A couple of years ago I read David McCullough’s fine work 1776. McCullough chronicled the story of the American Colonies’ quest for freedom under the leadership of General George Washington. Beginning with January 1, 1776, he diaries the events of our nation’s revolution through December 31, 1776. At the close of the book, Washington is faced with the challenge of keeping his continental army intact. Many who had joined the cause were longing to return home to their families and their farms. The price of freedom was greater than they initially thought, and to some degree, must have wondered if the old life under the tyranny of England was really worth the effort.
The Galatian Christians had some similar challenges. They had been set free by Christ to a new life of freedom in grace. Yet there was a certain appeal to the old life under the law. The law was simpler, cleaner and neater. Paul helped to set the record straight in Galatians 5:1: “So Christ has truly set us free. Now make sure that you stay free, and don’t get tied up (literally, take up the yoke) again in slavery to the law.”
The slavery to the law Paul refers to is the bondage that comes when one is determined to live life in an economy of earning God’s favor rather than living in the economy of God’s grace. The specific issue he addressed was the issue of circumcision, but I suspect we have our own issues here in the 21st century. There is something seductive about trying to earn God’s favor. We’re masters of the “art of the deal,” and we endeavor to earn blessings and favor through our behaviors and bargaining. It’s wrong headed thinking.

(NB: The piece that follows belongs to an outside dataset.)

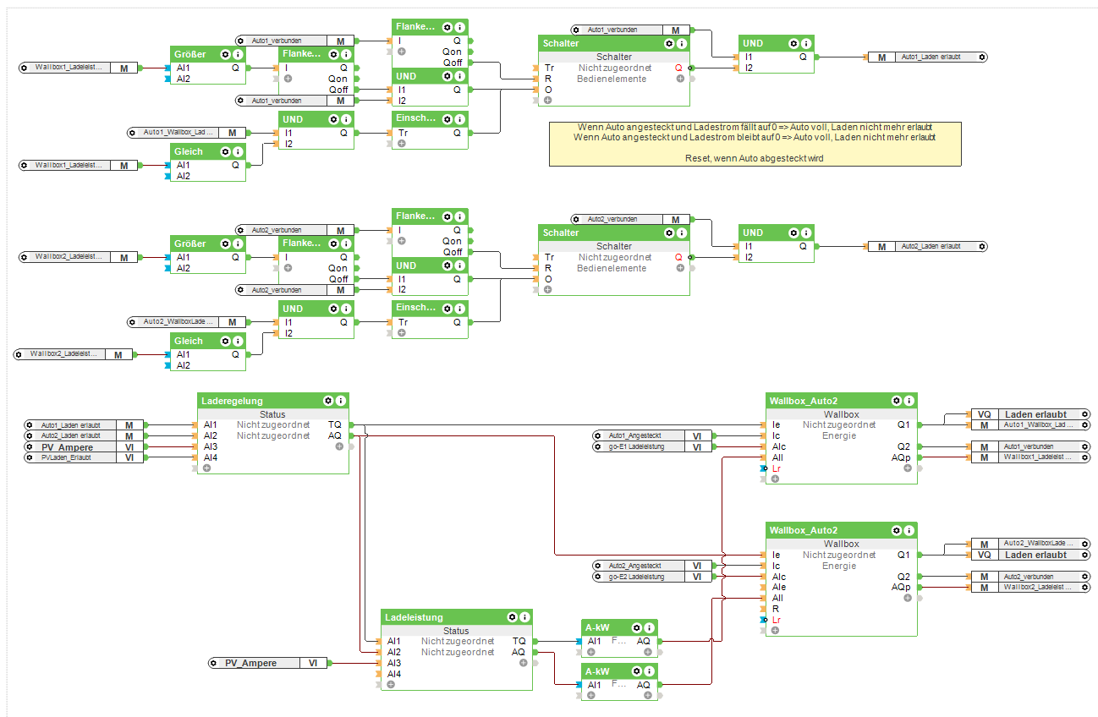Select the yellow comment note box

coord(755,143)
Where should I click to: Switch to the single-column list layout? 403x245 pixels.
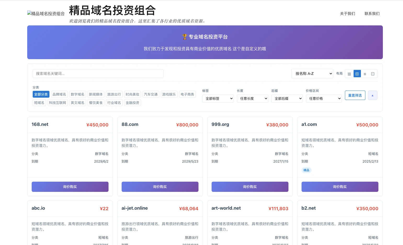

Paul gives three reasons why earning leads to bondage. First, “Christ will be of no benefit to you” (5:2). In other words, earning favor renders the work of Christ on the cross null and void. The second thing Paul mentions is that earning obligates us to “obey every regulation in the whole law of Moses” (5:3). If one is determined to earn God’s favor, he or she cannot pick and choose which commands to keep. Earners are committed to keep every single rule. Third, if one chooses an economy of earning, they “have fallen away from God’s grace” (5:4). Earning is completely counterproductive to what Christ has purposed for our lives. God extends his grace to us through his son Jesus Christ, and we respond to that grace through faith. That’s how we have received eternal life, and that’s how we live in eternal life. We live it the same way we received it. Yet like the Galatians, we tend to be quick to run back to the law even after we’ve tasted grace.

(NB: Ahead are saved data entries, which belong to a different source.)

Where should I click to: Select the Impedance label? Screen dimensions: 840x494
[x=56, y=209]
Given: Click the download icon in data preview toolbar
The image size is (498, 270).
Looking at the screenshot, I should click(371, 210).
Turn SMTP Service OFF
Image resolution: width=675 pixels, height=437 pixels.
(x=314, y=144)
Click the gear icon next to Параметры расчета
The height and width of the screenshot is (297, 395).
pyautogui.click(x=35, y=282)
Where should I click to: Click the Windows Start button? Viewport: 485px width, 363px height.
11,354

Earning is binding because we are not free to live the way God has created us to live. In Galatians 5:6, Paul writes, “What is important is faith expressing itself in love.” That’s the main thing. But we are not free to live that principle if we are consumed with our own attempts to earn. Earning is about me and my efforts, self-righteousness and goodness. But grace is about God. And, in Paul’s thinking, it’s about you, too.